By Myles Ludwig
Picture this. A giant grasping hand, a hand big enough and powerful enough to punch an IMAX Godzilla in the snout, suddenly plunges through the accumulated cumulus clouds — the Google Cloud, the Microsoft cloud, the Amazon cloud — flicks aside the jet drones of Google, Amazon and Facebook, swipes aside WhatsApp, etc., snatches ups the shattered pieces of the media and rolls the dice.
It’s the hand of the god of the Internet.
This is where we are at this moment in the sociological history of the media. The die has been cast, but the winning numbers are still unknown.
We are living in a period of confused multiscreen identities. Avatars, pseudonymous comments, disappearing messages, preteen bloggers making millions, Bitcoin robberies, pretty smart watches that come straight out of a Dick Tracy comic — what is going on?
A lot is at stake. Who owns the Internet? AT&T, Verizon, Time-Warner, Netflix or some unmarked Belgium-based ISP? Is it a utility like electricity, plug in and boot up, the opposite of the ’60s leitmotif: turn on, tune in and drop out, the mantra that guided our earlier years?

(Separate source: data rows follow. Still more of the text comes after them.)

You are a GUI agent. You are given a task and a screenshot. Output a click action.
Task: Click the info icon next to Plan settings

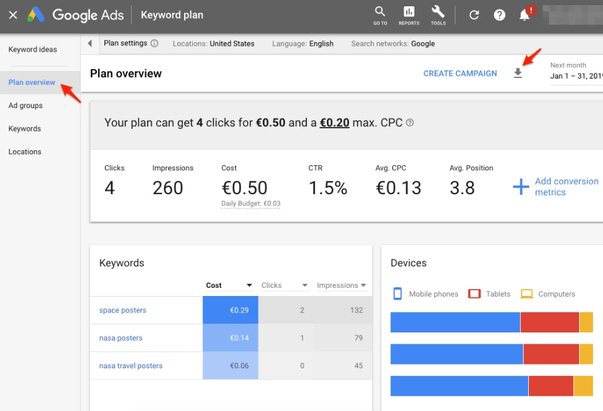tap(155, 43)
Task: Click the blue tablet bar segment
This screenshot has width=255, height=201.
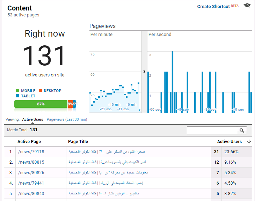Action: point(75,104)
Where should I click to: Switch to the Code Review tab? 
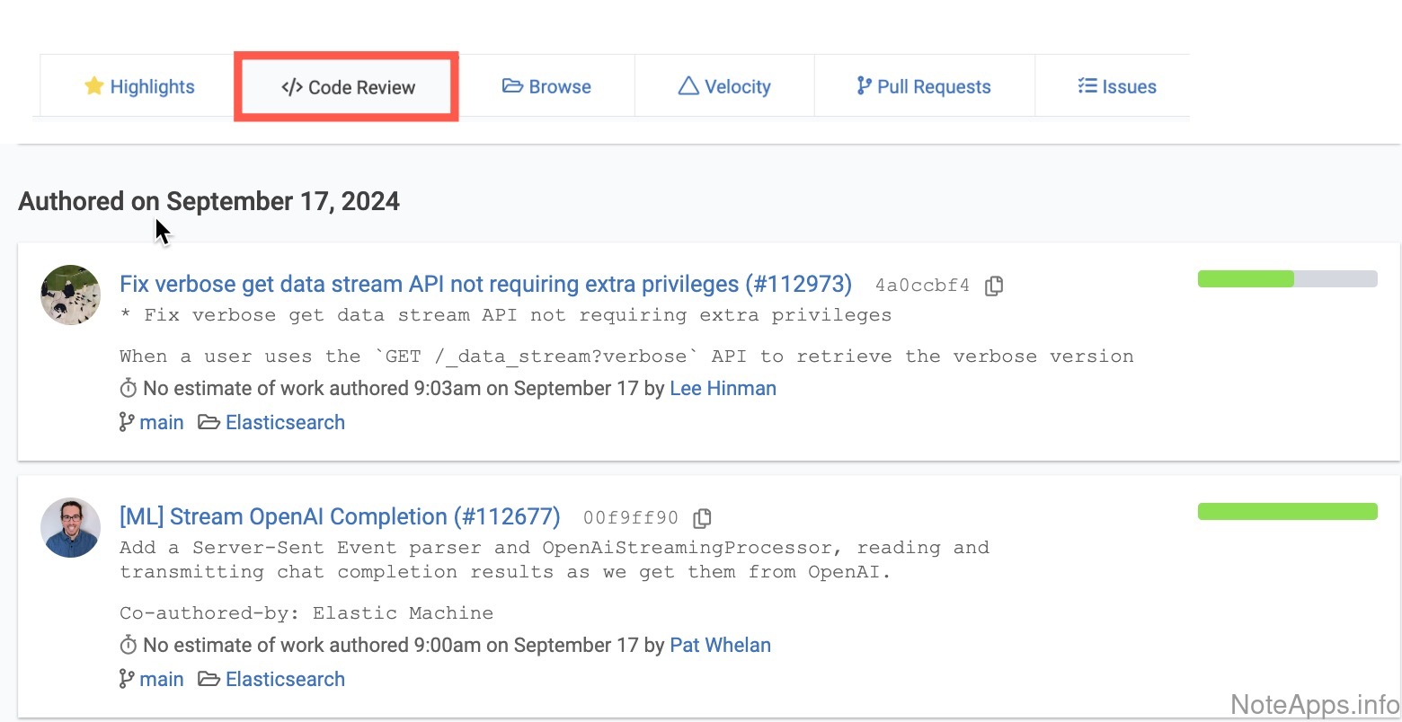point(348,87)
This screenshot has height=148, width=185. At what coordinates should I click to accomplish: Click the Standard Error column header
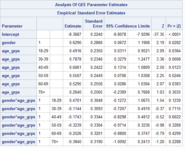coord(93,24)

The Internet has gone from a way to protect the communications of scientists, scholars and military commanders from nuclear attack to a gigantic web that spits out “reams” of info but falls way short in the analysis game. Some two billion are connected now and Eric Schmidt is still looking a little shlumpy, according to the former Mrs. Rupert Murdoch.

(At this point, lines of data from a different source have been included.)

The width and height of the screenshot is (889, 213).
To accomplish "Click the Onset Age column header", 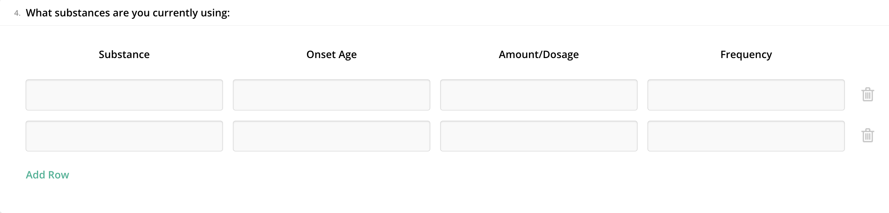I will point(331,54).
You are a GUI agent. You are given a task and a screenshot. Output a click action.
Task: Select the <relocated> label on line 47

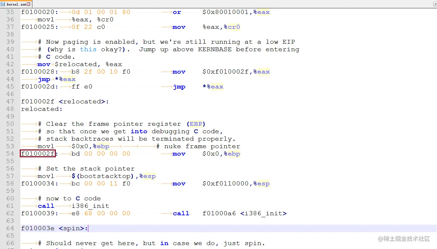pyautogui.click(x=82, y=101)
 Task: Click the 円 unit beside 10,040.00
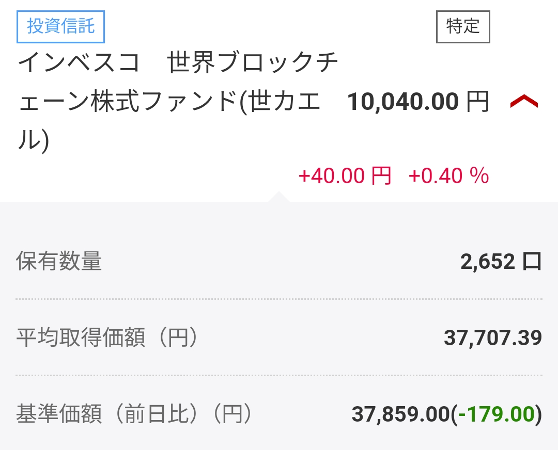coord(478,102)

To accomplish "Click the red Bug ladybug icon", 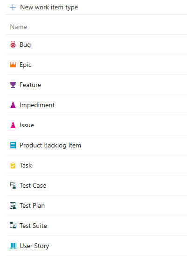I will pos(13,44).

But where are these people? They don’t appear. They aren’t coming over for coffee and cake or meeting us for a drink, but they sure make their presence known. We follow them, friend and unfriend them, like or dislike them as if we were the collective Coliseum crowd, thumbs up or down, virtual life and death entertainment. It’s an extension of Neil Postman’s idea that we are spectators at our own demise.
And now, just when we’re getting the big growth game going, bringing the InfoRoad to connect all those pre-contact tribes in the Amazon rain forest and New Guinea jungles to American Idol, we are experiencing the atomization of the internet, just as Durkheim predicted about the cycle of societies. Not too big to fail.
Entropy.
The Great Global Connector is breaking up into gated communities like mesh nets, private neighborhood networks and local grids.
Meanwhile, the bureaucrats of the FCC bow to the pressure of the Big TV ban, ignoring we poor viewers who are paying the price for what Postman once called “entertaining ourselves to death”: We are left holding the bag, or rather the bundle. Are we going to have to pay a new toll to travel faster, or rather, get to us faster?
Can we pick upon these channel salads we’ve been served, fork aside the iceberg lettuce in favor of crushed kale, the post-modern spinach? Do we have to eat it even though we know it’s good for us, as our loving Moms used to say?
Why can’t we get a tasting menu?
Cutting the cord has become fashionable, teeny-tiny antennas are likely on their way, but we still get that pureed kale in our green drinks. Even movies on Hulu are interrupted by advertising we don’t believe because we know that the little green giant is not going save us any more than he must, even though nobody really believes the product in the package actually does what is says on the tin, as they say in Britain.
One of the problems – maybe the problem – is that everything is elsewhere, as Dalton Conley has written. But where is that elsewhere, that place where life happens while we are being pre-screened?
And all that paper we used to consume in our news and entertainment media is recycled as paper towels, which will then be re-recycled as “green” waste ready to sell back to the new Chinese middle class as suits and dresses. Remember those?
Friend, as the Old Philosopher used to say, we are lost in the land of the digital natives, bewilderednessed.
And what does it matter anyway? A guy with a 15th-century messianic complex, a new Ivan the Terrible (Peter the Great would have been a better model) uses a 19th-century invention to talk to a post-racial president and neither of them seems to be hear what the other is saying. They are — get this — waiting for the German interpretation.
Talking about fiddling while Ukraine burns.
Yikes!
Myles Ludwig is a media savant living in Lake Worth.